#### [TASK STATEMENT]
State the number of lines in the listing below that contain the word "computer", and nothing besides.

#### [WORKING DATA]
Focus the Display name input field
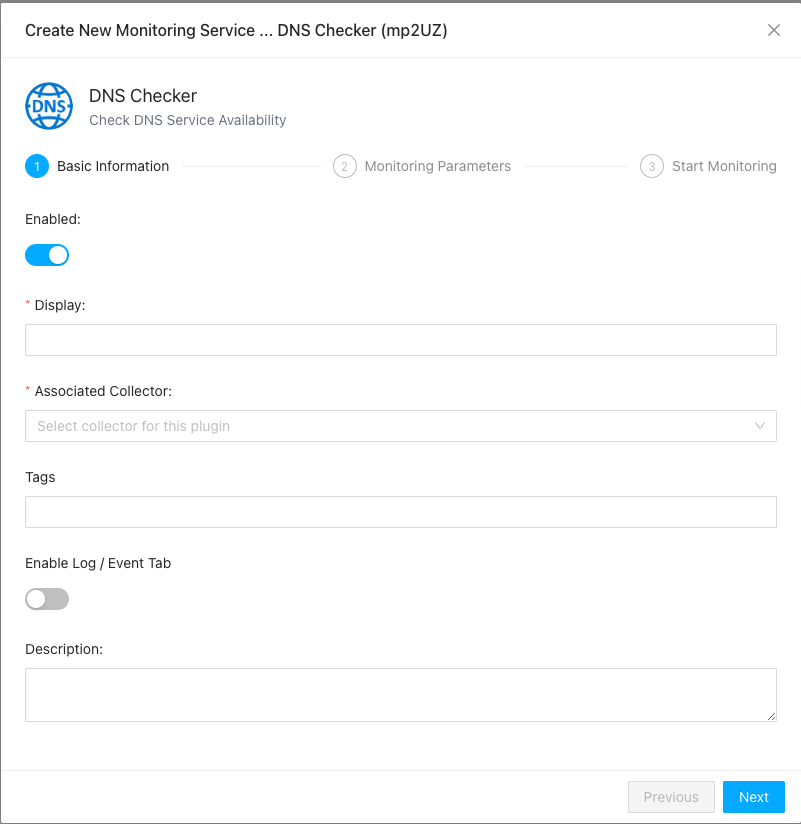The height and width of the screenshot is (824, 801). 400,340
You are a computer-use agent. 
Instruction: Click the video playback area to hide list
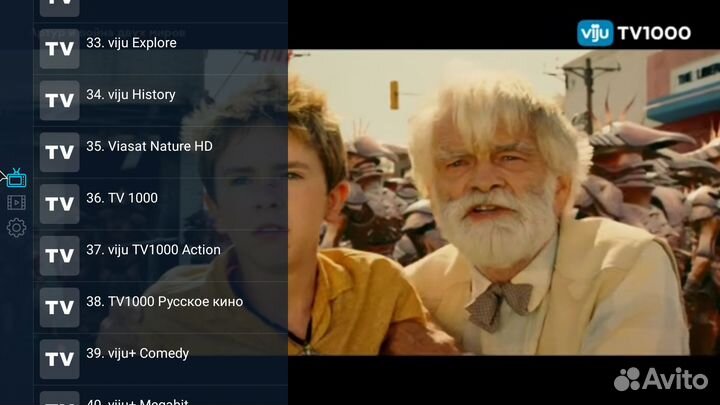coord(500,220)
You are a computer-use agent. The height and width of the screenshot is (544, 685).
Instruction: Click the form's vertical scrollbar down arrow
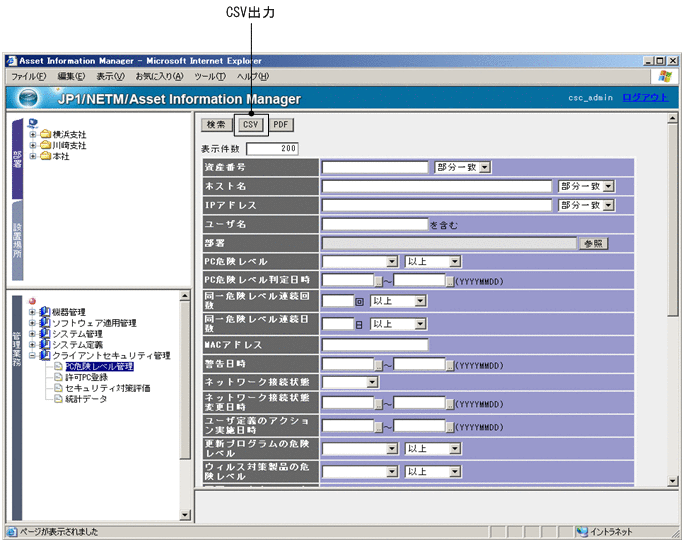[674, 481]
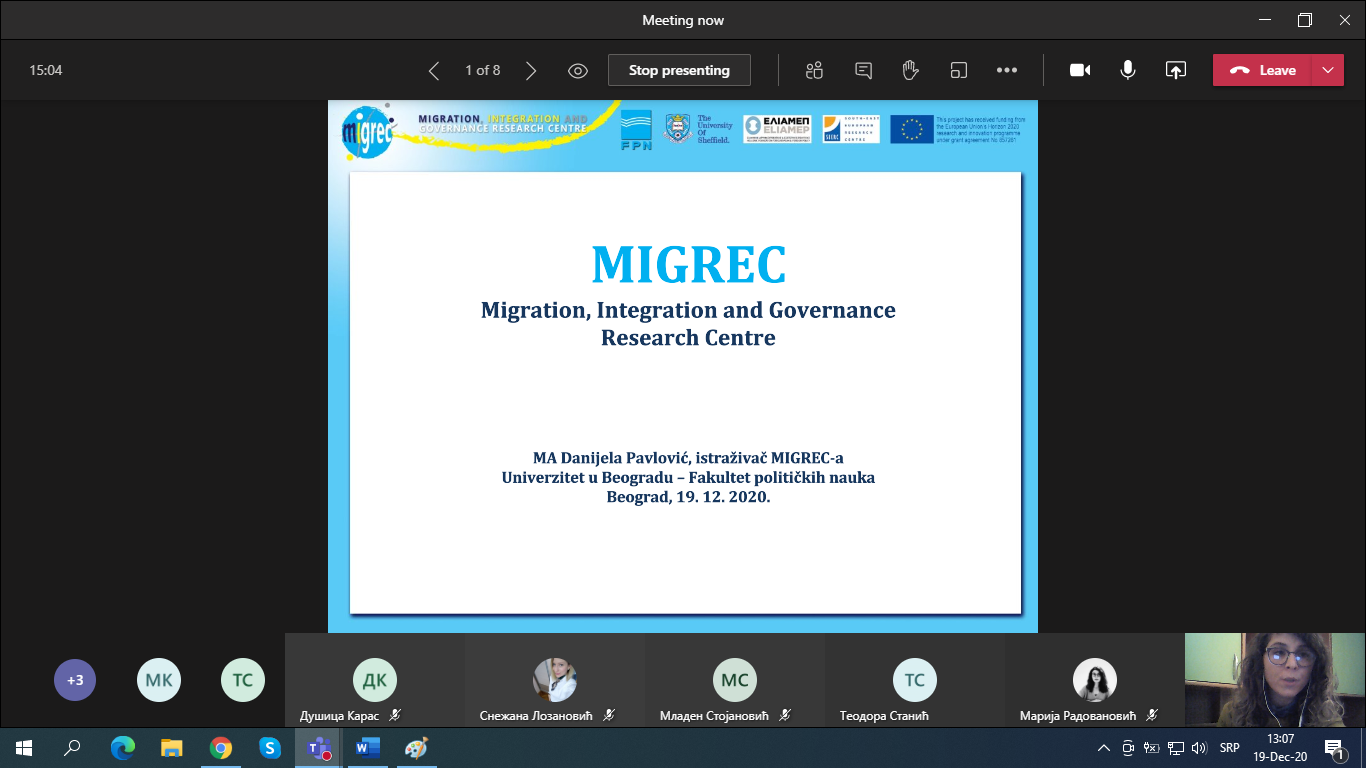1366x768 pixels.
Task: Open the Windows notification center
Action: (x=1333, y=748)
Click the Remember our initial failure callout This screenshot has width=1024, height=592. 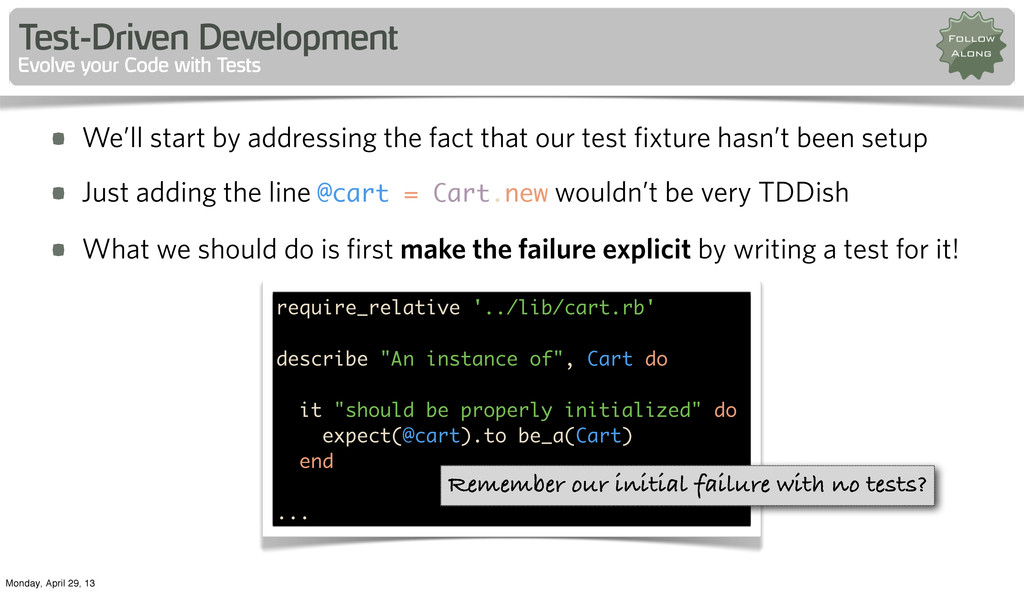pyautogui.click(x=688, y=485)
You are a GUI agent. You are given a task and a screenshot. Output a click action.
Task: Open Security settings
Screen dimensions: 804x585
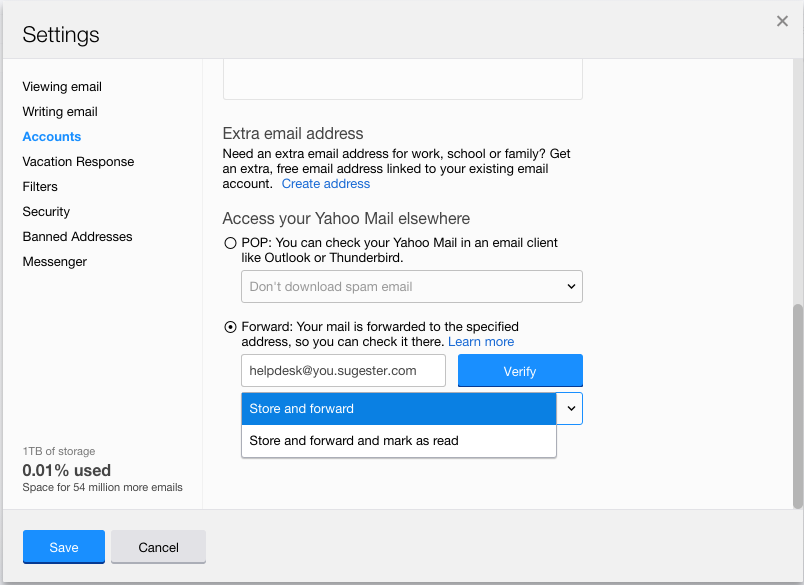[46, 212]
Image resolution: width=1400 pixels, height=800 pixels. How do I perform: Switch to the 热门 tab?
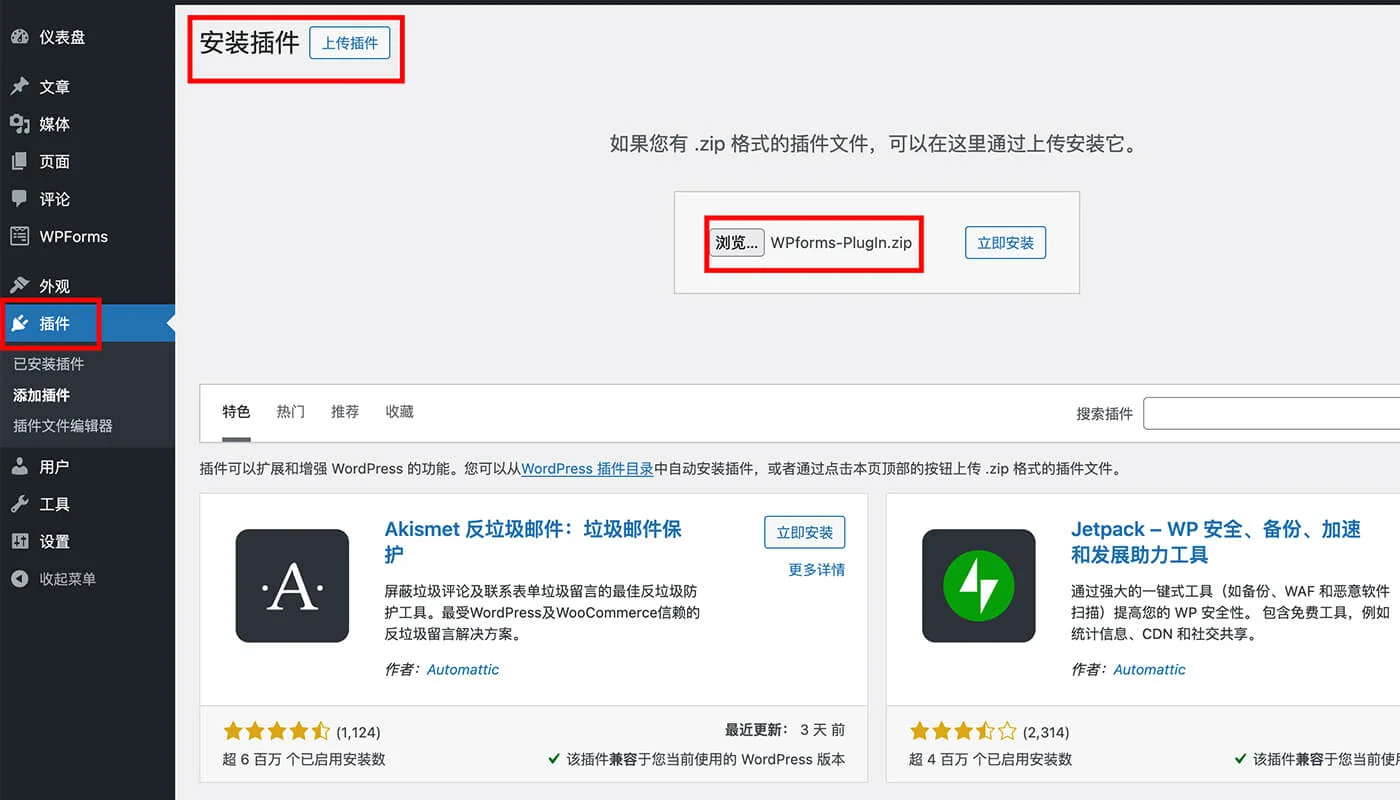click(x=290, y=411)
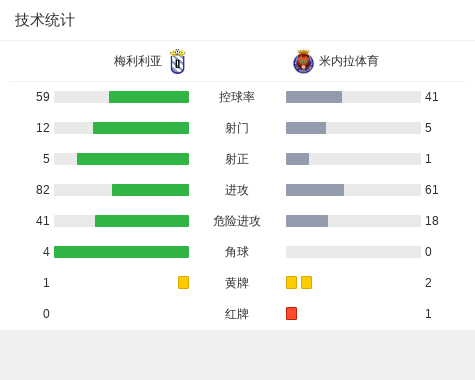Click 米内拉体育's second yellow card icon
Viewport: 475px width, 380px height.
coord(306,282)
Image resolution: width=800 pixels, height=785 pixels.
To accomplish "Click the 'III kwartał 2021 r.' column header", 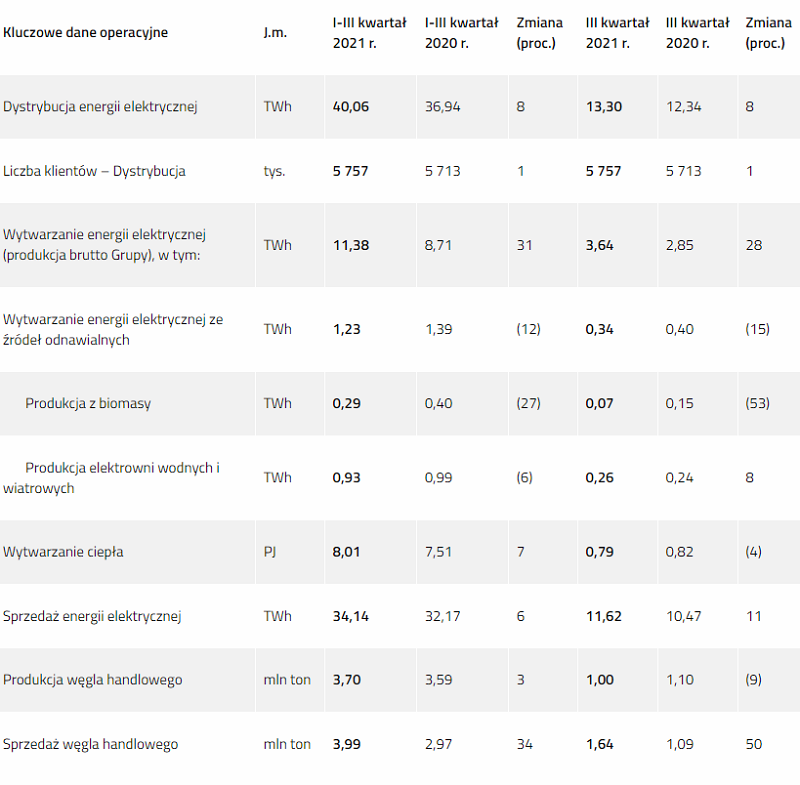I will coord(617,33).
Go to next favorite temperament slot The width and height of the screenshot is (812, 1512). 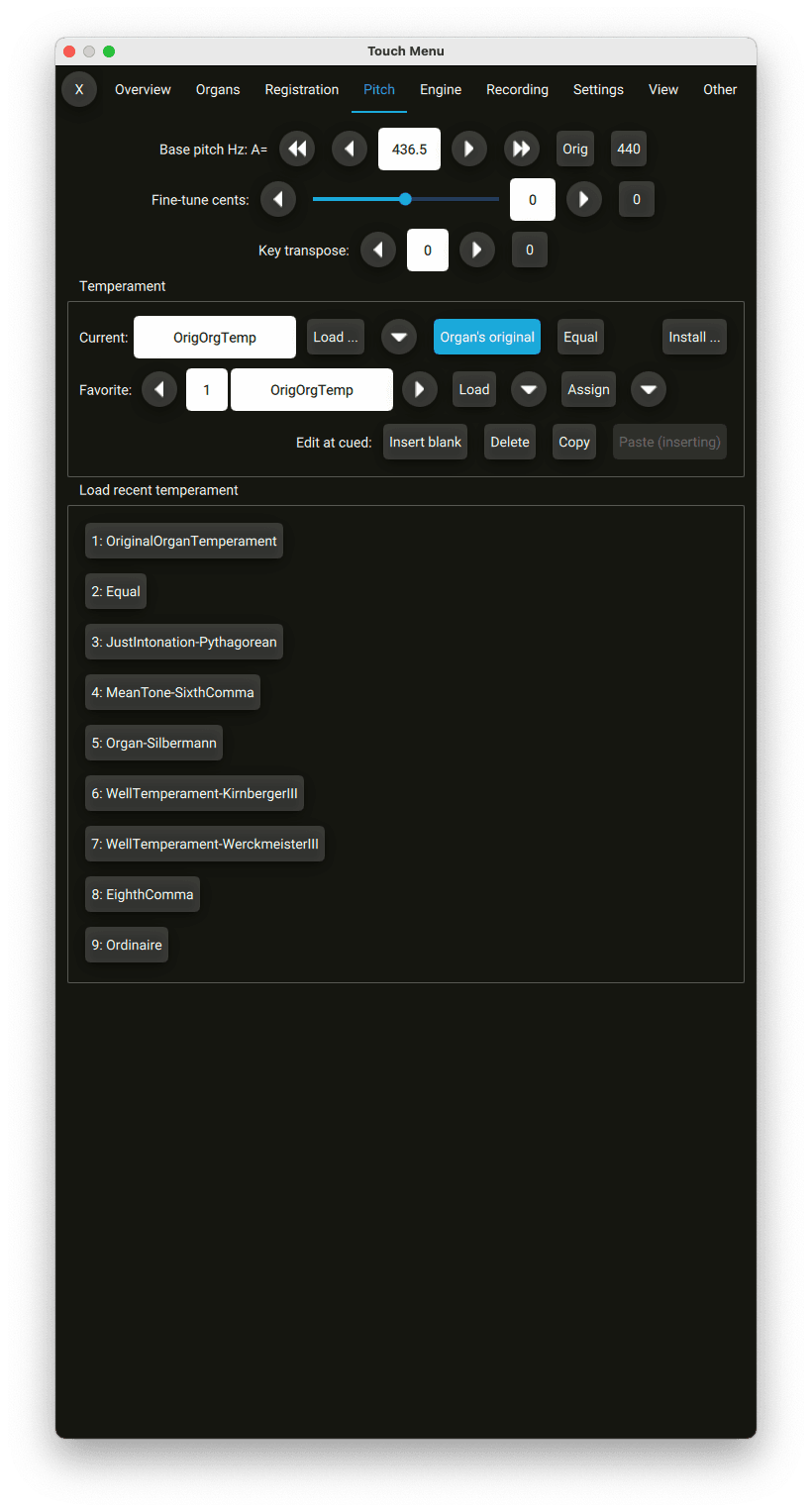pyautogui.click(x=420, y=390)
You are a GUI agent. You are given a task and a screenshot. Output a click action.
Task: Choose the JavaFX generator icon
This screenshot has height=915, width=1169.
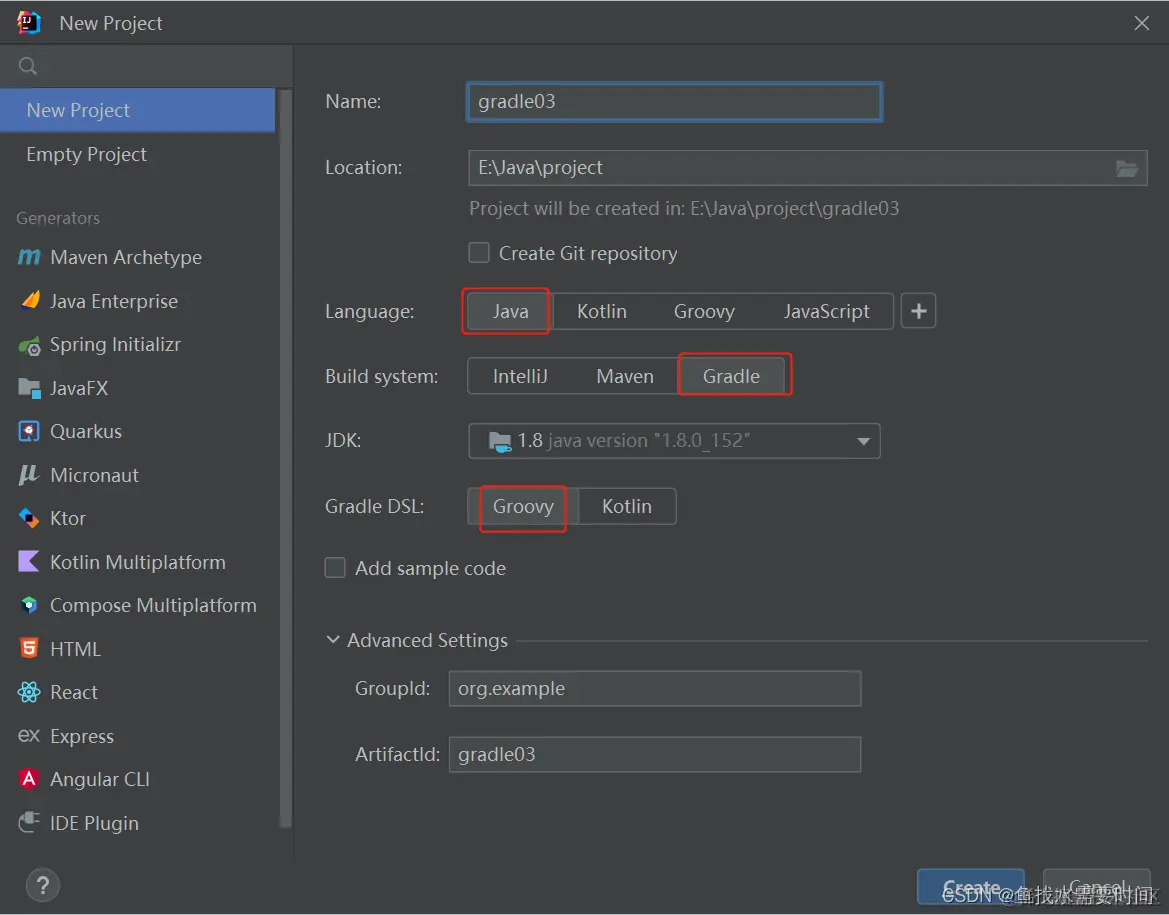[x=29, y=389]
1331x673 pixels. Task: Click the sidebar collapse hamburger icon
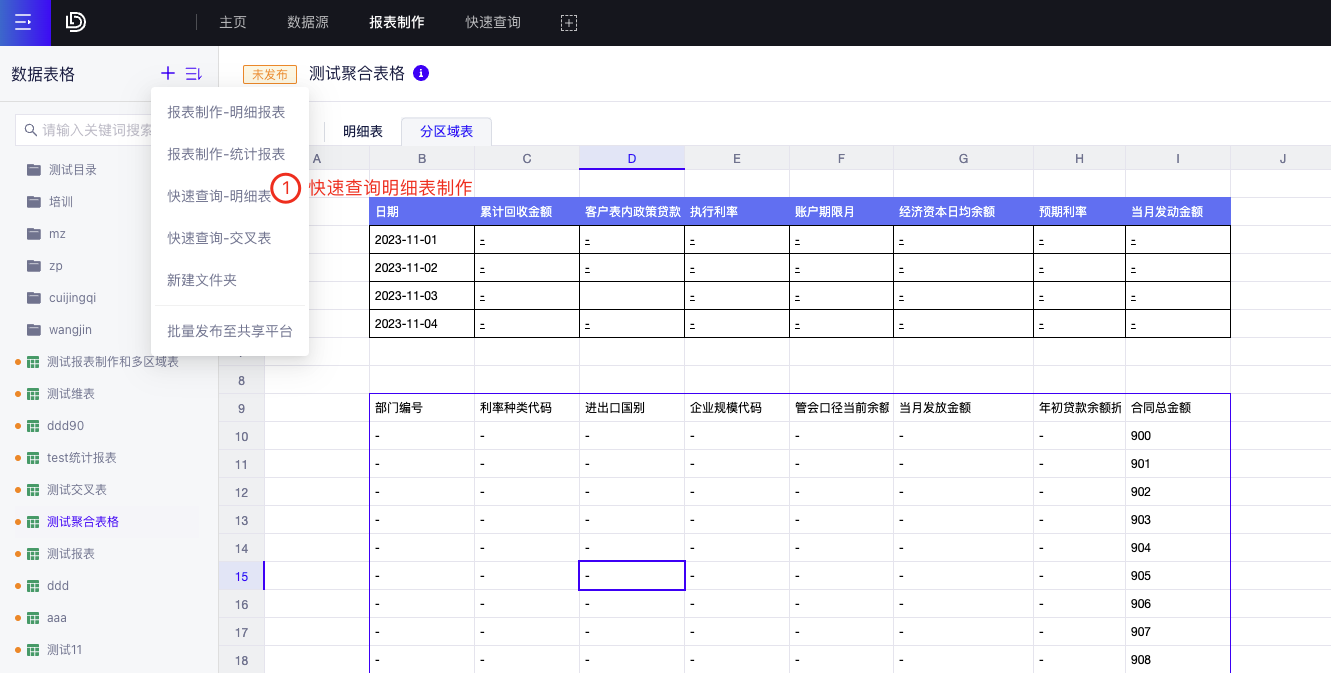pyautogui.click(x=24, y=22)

#### [EXERCISE ANSWER]
2